■ What you are asked to do ■
A stretch of the entries below is to be set down exactly, running from the line with "Screenshot is 633x2576." through the line with "Par mums (384, 33)", both included, and no other line.

■ Study material ■
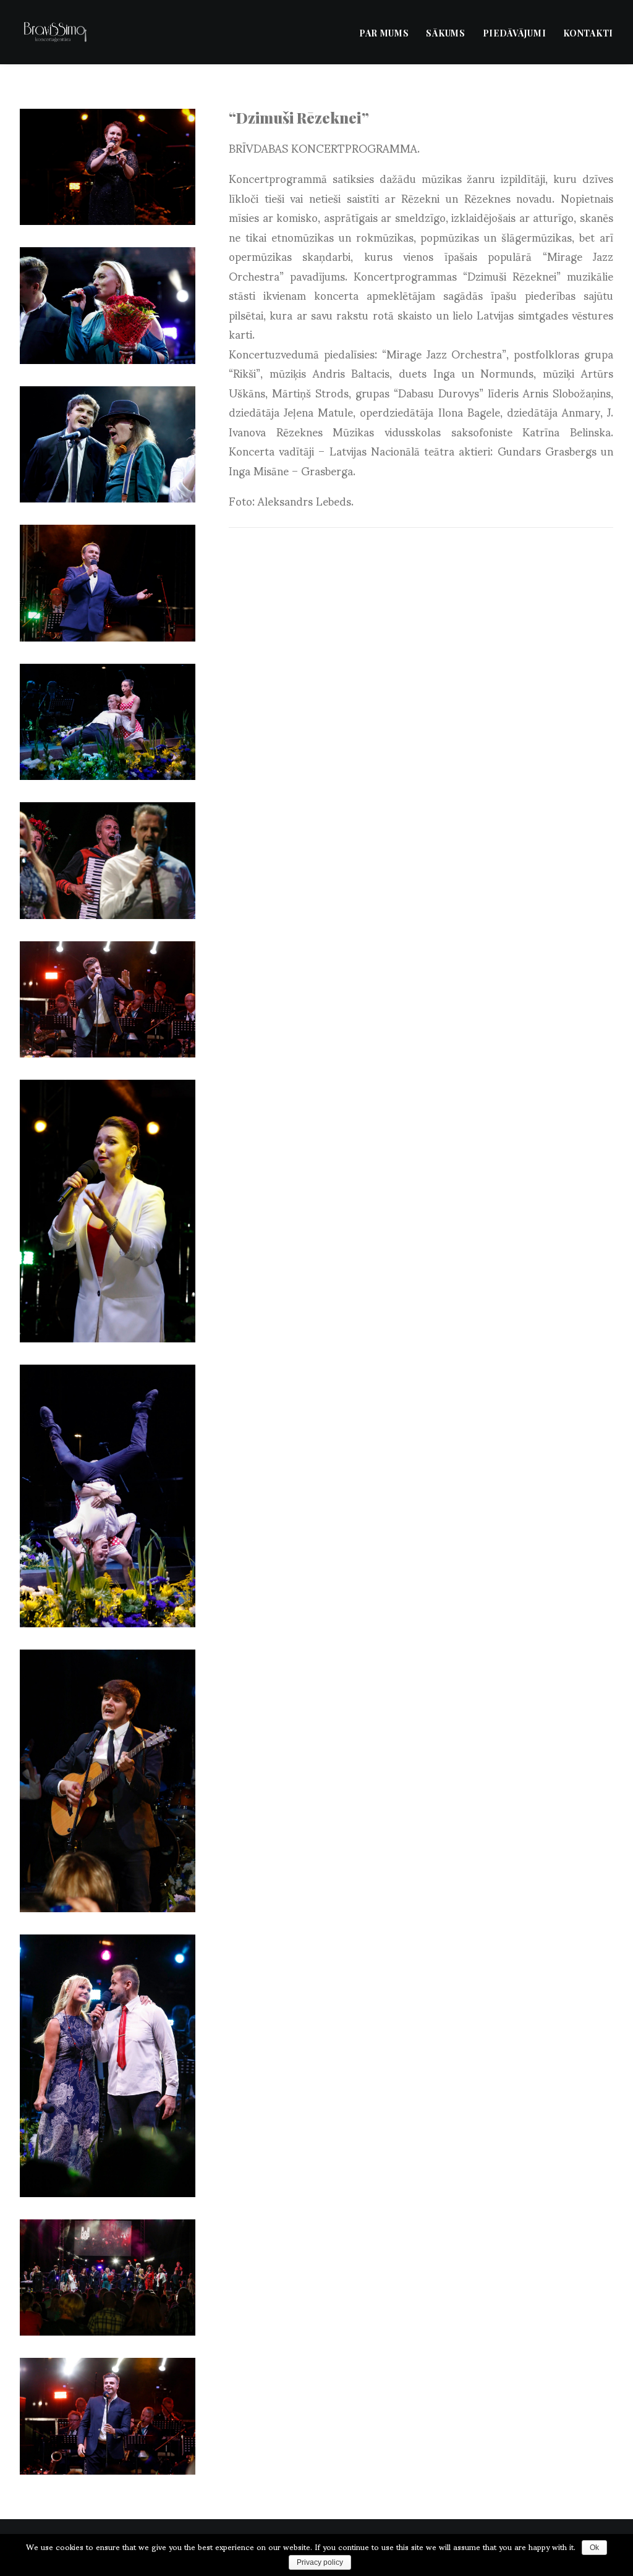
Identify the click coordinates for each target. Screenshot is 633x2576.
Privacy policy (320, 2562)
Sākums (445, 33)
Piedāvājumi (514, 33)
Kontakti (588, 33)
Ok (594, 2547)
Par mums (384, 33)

---

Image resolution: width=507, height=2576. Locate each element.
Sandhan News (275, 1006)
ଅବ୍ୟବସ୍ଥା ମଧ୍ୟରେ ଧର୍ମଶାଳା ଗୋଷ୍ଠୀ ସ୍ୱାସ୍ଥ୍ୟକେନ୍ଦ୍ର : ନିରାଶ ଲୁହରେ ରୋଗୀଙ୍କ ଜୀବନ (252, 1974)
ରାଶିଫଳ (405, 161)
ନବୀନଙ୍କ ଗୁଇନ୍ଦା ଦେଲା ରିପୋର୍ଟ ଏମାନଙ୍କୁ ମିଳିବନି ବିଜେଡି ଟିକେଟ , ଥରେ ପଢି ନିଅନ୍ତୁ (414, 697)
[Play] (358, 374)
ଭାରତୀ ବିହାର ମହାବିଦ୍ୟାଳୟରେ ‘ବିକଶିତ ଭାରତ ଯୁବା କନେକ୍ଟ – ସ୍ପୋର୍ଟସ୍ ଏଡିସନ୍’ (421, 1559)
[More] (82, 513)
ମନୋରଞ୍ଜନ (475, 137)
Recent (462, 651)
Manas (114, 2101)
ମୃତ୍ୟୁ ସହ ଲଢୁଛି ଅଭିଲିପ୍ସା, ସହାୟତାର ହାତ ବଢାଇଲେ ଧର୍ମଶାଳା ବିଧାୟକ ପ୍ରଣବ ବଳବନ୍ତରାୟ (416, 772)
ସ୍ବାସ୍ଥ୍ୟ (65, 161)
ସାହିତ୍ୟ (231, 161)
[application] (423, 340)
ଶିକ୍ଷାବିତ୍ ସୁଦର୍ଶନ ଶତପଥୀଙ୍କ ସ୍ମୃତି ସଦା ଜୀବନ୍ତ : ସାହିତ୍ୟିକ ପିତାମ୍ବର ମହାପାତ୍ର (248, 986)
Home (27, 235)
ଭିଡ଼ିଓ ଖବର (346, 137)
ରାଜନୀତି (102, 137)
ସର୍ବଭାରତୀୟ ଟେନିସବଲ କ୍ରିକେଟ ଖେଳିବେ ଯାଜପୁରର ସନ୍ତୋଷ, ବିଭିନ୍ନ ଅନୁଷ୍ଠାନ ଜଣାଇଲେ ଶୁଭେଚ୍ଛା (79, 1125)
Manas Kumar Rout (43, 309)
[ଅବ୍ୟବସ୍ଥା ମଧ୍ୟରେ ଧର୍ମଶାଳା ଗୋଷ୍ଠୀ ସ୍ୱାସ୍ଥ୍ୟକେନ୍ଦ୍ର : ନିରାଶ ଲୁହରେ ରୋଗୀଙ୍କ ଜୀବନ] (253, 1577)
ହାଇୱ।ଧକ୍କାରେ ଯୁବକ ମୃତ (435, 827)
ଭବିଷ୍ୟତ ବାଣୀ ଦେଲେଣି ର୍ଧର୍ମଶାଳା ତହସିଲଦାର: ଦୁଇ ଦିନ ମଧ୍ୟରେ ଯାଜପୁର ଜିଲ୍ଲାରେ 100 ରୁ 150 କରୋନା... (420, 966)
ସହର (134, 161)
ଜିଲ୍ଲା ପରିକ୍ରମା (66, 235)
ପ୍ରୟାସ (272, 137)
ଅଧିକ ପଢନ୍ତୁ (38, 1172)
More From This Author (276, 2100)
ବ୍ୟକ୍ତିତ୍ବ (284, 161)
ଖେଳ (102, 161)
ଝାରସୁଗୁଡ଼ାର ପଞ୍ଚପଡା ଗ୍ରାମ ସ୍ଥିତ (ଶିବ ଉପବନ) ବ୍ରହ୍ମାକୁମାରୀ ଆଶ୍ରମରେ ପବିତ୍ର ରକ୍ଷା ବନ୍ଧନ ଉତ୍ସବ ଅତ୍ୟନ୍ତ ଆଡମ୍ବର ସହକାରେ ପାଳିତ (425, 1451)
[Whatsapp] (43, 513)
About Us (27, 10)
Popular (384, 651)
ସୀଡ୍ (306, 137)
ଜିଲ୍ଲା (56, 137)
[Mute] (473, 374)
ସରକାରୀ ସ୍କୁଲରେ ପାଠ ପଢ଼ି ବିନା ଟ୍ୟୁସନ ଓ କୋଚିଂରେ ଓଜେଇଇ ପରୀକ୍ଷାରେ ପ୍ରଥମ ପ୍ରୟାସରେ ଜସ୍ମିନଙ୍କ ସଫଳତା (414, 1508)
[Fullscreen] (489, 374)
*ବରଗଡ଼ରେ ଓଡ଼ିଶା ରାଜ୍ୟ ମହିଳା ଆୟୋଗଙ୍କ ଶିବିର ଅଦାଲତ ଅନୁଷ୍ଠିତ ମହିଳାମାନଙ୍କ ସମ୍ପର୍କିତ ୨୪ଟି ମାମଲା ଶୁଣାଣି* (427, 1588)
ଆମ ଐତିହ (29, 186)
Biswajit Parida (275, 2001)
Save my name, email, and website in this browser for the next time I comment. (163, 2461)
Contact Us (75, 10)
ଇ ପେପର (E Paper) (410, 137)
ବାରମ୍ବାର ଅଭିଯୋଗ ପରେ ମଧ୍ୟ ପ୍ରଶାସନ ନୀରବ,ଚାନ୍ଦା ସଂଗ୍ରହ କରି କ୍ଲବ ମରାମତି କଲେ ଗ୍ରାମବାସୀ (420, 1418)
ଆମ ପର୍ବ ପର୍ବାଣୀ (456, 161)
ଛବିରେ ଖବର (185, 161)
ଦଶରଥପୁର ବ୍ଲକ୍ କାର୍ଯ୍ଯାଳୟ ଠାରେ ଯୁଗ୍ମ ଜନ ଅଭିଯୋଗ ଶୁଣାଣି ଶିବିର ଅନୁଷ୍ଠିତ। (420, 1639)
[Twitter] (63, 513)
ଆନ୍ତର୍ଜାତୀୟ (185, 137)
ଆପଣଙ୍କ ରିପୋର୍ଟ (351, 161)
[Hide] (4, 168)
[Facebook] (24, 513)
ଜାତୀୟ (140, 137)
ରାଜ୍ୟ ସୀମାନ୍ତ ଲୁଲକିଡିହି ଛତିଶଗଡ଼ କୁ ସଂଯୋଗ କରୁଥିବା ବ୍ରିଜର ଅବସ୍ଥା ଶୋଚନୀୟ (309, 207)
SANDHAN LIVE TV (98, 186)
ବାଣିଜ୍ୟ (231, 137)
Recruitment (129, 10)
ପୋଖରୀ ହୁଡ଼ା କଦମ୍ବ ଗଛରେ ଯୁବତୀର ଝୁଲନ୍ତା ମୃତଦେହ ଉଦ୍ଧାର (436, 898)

--

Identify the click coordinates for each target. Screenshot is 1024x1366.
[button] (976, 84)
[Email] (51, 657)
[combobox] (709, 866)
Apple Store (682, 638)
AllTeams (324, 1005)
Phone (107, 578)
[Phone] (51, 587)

■ Exercise output ■
Identify the click coordinates for each target. Screenshot is 633x2576.
Privacy policy (320, 2562)
Sākums (445, 33)
Piedāvājumi (514, 33)
Kontakti (588, 33)
Ok (594, 2547)
Par mums (384, 33)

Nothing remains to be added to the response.